Segment Start: Extracted data
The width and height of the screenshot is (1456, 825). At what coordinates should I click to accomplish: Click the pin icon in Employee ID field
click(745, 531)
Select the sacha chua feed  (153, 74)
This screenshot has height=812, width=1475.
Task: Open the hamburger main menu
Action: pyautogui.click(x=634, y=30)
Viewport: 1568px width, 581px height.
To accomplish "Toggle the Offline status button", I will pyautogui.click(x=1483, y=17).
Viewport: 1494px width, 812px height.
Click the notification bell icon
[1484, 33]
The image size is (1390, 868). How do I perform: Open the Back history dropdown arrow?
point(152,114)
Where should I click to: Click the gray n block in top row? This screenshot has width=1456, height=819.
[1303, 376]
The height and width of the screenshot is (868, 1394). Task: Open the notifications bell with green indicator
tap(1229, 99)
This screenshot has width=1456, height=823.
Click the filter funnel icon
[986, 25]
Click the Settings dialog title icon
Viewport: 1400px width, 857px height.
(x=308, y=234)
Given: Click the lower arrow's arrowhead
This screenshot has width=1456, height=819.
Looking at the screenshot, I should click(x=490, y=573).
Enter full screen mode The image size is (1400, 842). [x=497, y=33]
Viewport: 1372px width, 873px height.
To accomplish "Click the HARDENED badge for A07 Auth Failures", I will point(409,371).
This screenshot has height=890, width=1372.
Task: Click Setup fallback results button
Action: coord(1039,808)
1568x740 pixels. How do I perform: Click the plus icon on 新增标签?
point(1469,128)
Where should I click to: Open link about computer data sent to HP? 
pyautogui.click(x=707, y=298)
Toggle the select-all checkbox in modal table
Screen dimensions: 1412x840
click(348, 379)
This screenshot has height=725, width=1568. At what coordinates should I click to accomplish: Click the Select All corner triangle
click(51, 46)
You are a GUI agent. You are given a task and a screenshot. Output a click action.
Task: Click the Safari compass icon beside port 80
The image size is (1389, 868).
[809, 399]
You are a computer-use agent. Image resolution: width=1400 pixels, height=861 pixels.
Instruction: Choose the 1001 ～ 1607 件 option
Segment End: Extracted data
Task: Transcribe each line above exactly; skip none.

Solved problem:
The width and height of the screenshot is (1456, 825). At what coordinates should I click to accomplish: Click the pin icon in Employee ID field
click(745, 531)
Select the sacha chua feed  (153, 74)
This screenshot has height=812, width=1475.
Task: Open the hamburger main menu
Action: pyautogui.click(x=634, y=30)
Viewport: 1568px width, 581px height.
To accomplish "Toggle the Offline status button", I will pyautogui.click(x=1483, y=17).
Viewport: 1494px width, 812px height.
Click the notification bell icon
[1484, 33]
The image size is (1390, 868). How do I perform: Open the Back history dropdown arrow?
point(152,114)
Where should I click to: Click the gray n block in top row? This screenshot has width=1456, height=819.
[1303, 376]
The height and width of the screenshot is (868, 1394). Task: Open the notifications bell with green indicator
tap(1229, 99)
This screenshot has width=1456, height=823.
Click the filter funnel icon
[986, 25]
Click the Settings dialog title icon
Viewport: 1400px width, 857px height.
(x=308, y=234)
Given: Click the lower arrow's arrowhead
This screenshot has width=1456, height=819.
Looking at the screenshot, I should click(x=490, y=573).
Enter full screen mode The image size is (1400, 842). [x=497, y=33]
Viewport: 1372px width, 873px height.
To accomplish "Click the HARDENED badge for A07 Auth Failures", I will point(409,371).
This screenshot has height=890, width=1372.
Task: Click Setup fallback results button
Action: coord(1039,808)
1568x740 pixels. How do I perform: Click the plus icon on 新增标签?
point(1469,128)
Where should I click to: Open link about computer data sent to HP? 
pyautogui.click(x=707, y=298)
Toggle the select-all checkbox in modal table
Screen dimensions: 1412x840
click(348, 379)
This screenshot has height=725, width=1568. At what coordinates should I click to accomplish: Click the Select All corner triangle
click(51, 46)
You are a GUI agent. You are given a task and a screenshot. Output a click action.
Task: Click the Safari compass icon beside port 80
The image size is (1389, 868).
[809, 399]
You are a computer-use agent. Image resolution: width=1400 pixels, height=861 pixels.
Instruction: Choose the 1001 ～ 1607 件 option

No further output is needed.